Your instructions
Would you please repeat, word for word, only the lines from the one holding "Instruction: Select date 30 in the calendar" through the one holding "Click the undo arrow icon" in the material below, without the pictures?

*** Data extract Section Begins ***

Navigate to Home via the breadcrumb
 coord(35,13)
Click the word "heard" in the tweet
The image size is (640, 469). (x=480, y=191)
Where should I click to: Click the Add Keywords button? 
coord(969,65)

*** Data extract Section Ends ***
*** Data extract Section Begins ***

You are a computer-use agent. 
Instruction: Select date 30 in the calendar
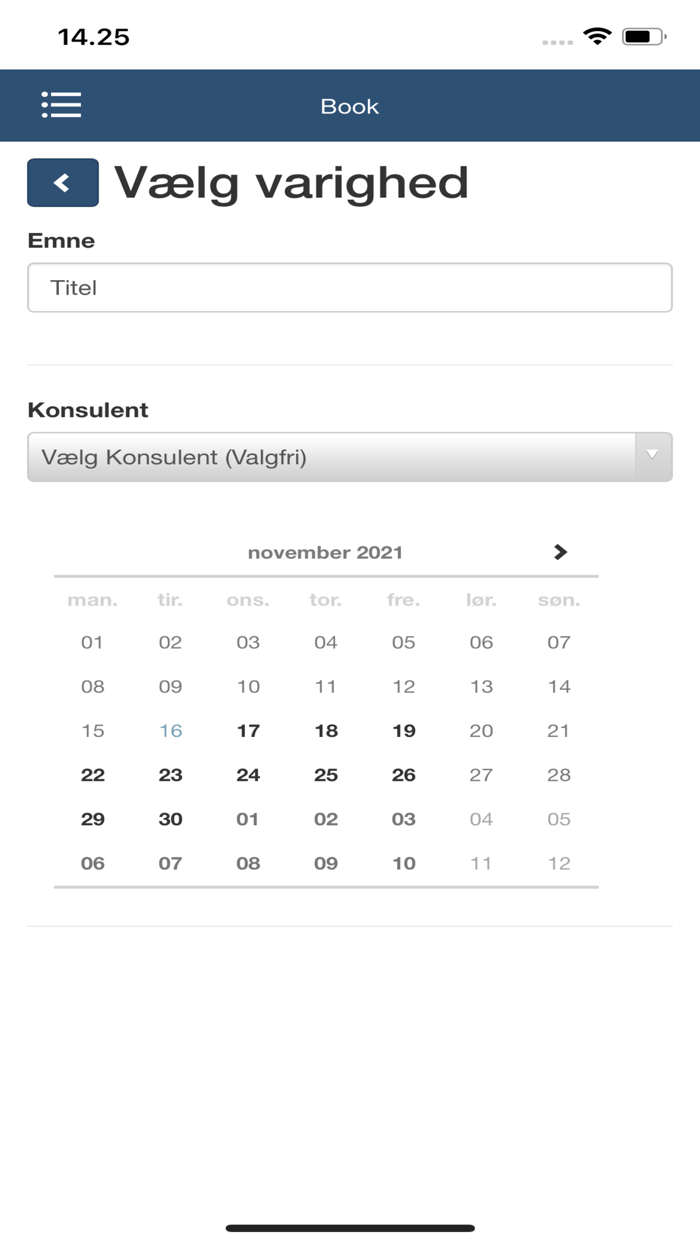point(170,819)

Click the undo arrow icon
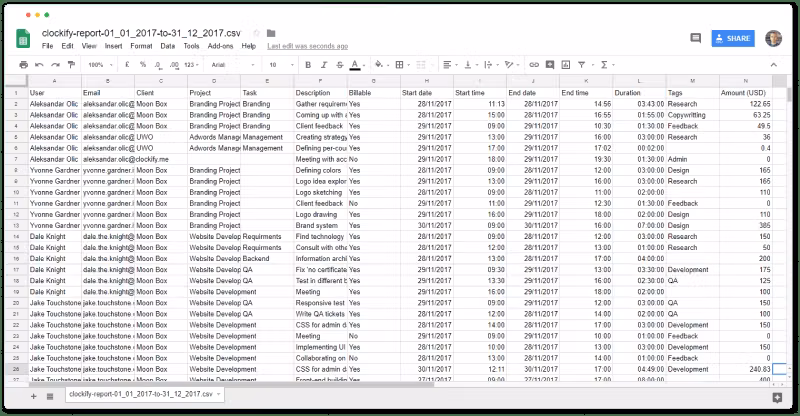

*** Data extract Section Ends ***

Response to the task
Instruction: Select date 30 in the calendar
point(170,819)

Click the undo arrow icon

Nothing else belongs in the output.